** EXERCISE DATA **
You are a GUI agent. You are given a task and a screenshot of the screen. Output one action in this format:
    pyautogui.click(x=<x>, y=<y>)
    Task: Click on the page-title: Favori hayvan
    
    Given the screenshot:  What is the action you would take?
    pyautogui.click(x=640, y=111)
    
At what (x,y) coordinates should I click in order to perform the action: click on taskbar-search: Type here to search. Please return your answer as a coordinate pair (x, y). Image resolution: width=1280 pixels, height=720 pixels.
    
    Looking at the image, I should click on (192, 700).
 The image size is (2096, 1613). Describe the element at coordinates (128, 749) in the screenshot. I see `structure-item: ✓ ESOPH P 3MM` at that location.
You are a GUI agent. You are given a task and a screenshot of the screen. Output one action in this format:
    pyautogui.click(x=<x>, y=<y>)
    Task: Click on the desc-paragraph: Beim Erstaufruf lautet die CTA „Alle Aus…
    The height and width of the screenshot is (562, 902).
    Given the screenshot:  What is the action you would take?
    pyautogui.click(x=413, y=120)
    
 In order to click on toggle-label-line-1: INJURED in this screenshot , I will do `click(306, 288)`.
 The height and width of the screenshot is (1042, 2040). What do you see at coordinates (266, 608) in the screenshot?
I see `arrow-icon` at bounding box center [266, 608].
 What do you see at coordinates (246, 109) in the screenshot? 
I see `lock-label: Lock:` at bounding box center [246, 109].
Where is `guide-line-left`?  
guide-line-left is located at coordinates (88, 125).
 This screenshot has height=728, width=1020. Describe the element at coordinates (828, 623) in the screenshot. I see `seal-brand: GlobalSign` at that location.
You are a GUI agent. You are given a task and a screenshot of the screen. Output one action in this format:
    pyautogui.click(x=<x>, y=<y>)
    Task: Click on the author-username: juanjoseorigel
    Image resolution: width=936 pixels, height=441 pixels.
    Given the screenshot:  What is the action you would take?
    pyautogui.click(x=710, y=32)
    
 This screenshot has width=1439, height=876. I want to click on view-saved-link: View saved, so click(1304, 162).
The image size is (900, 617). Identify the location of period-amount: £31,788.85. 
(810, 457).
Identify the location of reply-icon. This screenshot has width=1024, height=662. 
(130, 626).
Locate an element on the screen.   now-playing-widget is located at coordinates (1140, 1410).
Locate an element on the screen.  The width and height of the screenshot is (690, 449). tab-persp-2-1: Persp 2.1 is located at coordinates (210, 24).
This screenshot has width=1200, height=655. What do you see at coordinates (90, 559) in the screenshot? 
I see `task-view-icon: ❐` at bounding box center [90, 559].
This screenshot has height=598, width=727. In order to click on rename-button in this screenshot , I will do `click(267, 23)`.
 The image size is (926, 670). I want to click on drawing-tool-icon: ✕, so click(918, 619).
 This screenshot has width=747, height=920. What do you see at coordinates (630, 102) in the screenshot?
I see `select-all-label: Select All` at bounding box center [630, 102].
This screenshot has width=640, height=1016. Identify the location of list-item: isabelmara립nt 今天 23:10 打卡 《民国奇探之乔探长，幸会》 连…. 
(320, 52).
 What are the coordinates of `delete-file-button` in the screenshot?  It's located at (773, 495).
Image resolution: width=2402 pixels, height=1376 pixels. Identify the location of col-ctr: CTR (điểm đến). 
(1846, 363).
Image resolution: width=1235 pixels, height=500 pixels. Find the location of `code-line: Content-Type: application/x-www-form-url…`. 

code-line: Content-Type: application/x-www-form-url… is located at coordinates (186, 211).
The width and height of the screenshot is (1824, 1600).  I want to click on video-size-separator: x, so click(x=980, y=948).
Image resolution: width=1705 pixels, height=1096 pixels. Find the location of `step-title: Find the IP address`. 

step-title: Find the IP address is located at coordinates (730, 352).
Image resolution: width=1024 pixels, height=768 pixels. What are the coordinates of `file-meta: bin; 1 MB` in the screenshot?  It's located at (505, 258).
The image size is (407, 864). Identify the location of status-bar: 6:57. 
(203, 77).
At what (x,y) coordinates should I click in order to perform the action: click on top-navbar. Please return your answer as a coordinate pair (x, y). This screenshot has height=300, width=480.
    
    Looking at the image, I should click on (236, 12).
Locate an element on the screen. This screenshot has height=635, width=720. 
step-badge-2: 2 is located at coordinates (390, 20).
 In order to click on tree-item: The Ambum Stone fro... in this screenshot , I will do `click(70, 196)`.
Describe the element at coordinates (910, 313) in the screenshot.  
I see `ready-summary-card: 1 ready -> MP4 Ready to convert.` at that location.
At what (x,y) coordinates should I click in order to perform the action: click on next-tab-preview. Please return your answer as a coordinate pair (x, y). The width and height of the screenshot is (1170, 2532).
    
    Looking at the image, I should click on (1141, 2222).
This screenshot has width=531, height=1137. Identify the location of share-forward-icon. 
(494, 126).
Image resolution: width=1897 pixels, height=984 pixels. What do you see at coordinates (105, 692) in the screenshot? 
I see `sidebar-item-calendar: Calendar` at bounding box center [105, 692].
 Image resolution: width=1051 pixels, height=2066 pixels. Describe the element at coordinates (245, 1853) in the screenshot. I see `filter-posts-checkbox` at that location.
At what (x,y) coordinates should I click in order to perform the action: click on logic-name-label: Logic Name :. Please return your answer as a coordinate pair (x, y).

** ASSIGNED TASK **
Reproduce all of the data above, switching each instance of "GUI agent" to "screen assistant" and leaving everything else unchanged.

** SOLUTION TO THIS EXERCISE **
You are a screen assistant. You are given a task and a screenshot of the screen. Output one action in this format:
    pyautogui.click(x=<x>, y=<y>)
    Task: Click on the page-title: Favori hayvan
    
    Given the screenshot:  What is the action you would take?
    pyautogui.click(x=640, y=111)
    
At what (x,y) coordinates should I click in order to perform the action: click on taskbar-search: Type here to search. Please return your answer as a coordinate pair (x, y). Image resolution: width=1280 pixels, height=720 pixels.
    
    Looking at the image, I should click on (192, 700).
 The image size is (2096, 1613). Describe the element at coordinates (128, 749) in the screenshot. I see `structure-item: ✓ ESOPH P 3MM` at that location.
You are a screen assistant. You are given a task and a screenshot of the screen. Output one action in this format:
    pyautogui.click(x=<x>, y=<y>)
    Task: Click on the desc-paragraph: Beim Erstaufruf lautet die CTA „Alle Aus…
    The height and width of the screenshot is (562, 902).
    Given the screenshot:  What is the action you would take?
    pyautogui.click(x=413, y=120)
    
 In order to click on toggle-label-line-1: INJURED in this screenshot , I will do `click(306, 288)`.
 The height and width of the screenshot is (1042, 2040). What do you see at coordinates (266, 608) in the screenshot?
I see `arrow-icon` at bounding box center [266, 608].
 What do you see at coordinates (246, 109) in the screenshot? 
I see `lock-label: Lock:` at bounding box center [246, 109].
Where is `guide-line-left`?  
guide-line-left is located at coordinates (88, 125).
 This screenshot has height=728, width=1020. Describe the element at coordinates (828, 623) in the screenshot. I see `seal-brand: GlobalSign` at that location.
You are a screen assistant. You are given a task and a screenshot of the screen. Output one action in this format:
    pyautogui.click(x=<x>, y=<y>)
    Task: Click on the author-username: juanjoseorigel
    Image resolution: width=936 pixels, height=441 pixels.
    Given the screenshot:  What is the action you would take?
    pyautogui.click(x=710, y=32)
    
 This screenshot has width=1439, height=876. I want to click on view-saved-link: View saved, so click(1304, 162).
The image size is (900, 617). Identify the location of period-amount: £31,788.85. 
(810, 457).
Identify the location of reply-icon. This screenshot has width=1024, height=662. 
(130, 626).
Locate an element on the screen.   now-playing-widget is located at coordinates (1140, 1410).
Locate an element on the screen.  The width and height of the screenshot is (690, 449). tab-persp-2-1: Persp 2.1 is located at coordinates (210, 24).
This screenshot has width=1200, height=655. What do you see at coordinates (90, 559) in the screenshot? 
I see `task-view-icon: ❐` at bounding box center [90, 559].
This screenshot has height=598, width=727. In order to click on rename-button in this screenshot , I will do `click(267, 23)`.
 The image size is (926, 670). I want to click on drawing-tool-icon: ✕, so click(918, 619).
 This screenshot has width=747, height=920. What do you see at coordinates (630, 102) in the screenshot?
I see `select-all-label: Select All` at bounding box center [630, 102].
This screenshot has width=640, height=1016. Identify the location of list-item: isabelmara립nt 今天 23:10 打卡 《民国奇探之乔探长，幸会》 连…. 
(320, 52).
 What are the coordinates of `delete-file-button` in the screenshot?  It's located at (773, 495).
Image resolution: width=2402 pixels, height=1376 pixels. Identify the location of col-ctr: CTR (điểm đến). 
(1846, 363).
Image resolution: width=1235 pixels, height=500 pixels. Find the location of `code-line: Content-Type: application/x-www-form-url…`. 

code-line: Content-Type: application/x-www-form-url… is located at coordinates (186, 211).
The width and height of the screenshot is (1824, 1600).  I want to click on video-size-separator: x, so click(x=980, y=948).
Image resolution: width=1705 pixels, height=1096 pixels. Find the location of `step-title: Find the IP address`. 

step-title: Find the IP address is located at coordinates (730, 352).
Image resolution: width=1024 pixels, height=768 pixels. What are the coordinates of `file-meta: bin; 1 MB` in the screenshot?  It's located at (505, 258).
The image size is (407, 864). Identify the location of status-bar: 6:57. 
(203, 77).
At what (x,y) coordinates should I click in order to perform the action: click on top-navbar. Please return your answer as a coordinate pair (x, y). This screenshot has height=300, width=480.
    
    Looking at the image, I should click on (236, 12).
Locate an element on the screen. This screenshot has height=635, width=720. 
step-badge-2: 2 is located at coordinates (390, 20).
 In order to click on tree-item: The Ambum Stone fro... in this screenshot , I will do `click(70, 196)`.
Describe the element at coordinates (910, 313) in the screenshot.  
I see `ready-summary-card: 1 ready -> MP4 Ready to convert.` at that location.
At what (x,y) coordinates should I click in order to perform the action: click on next-tab-preview. Please return your answer as a coordinate pair (x, y). The width and height of the screenshot is (1170, 2532).
    
    Looking at the image, I should click on (1141, 2222).
This screenshot has width=531, height=1137. Identify the location of share-forward-icon. 
(494, 126).
Image resolution: width=1897 pixels, height=984 pixels. What do you see at coordinates (105, 692) in the screenshot? 
I see `sidebar-item-calendar: Calendar` at bounding box center [105, 692].
 Image resolution: width=1051 pixels, height=2066 pixels. Describe the element at coordinates (245, 1853) in the screenshot. I see `filter-posts-checkbox` at that location.
At what (x,y) coordinates should I click in order to perform the action: click on logic-name-label: Logic Name :. Please return your answer as a coordinate pair (x, y).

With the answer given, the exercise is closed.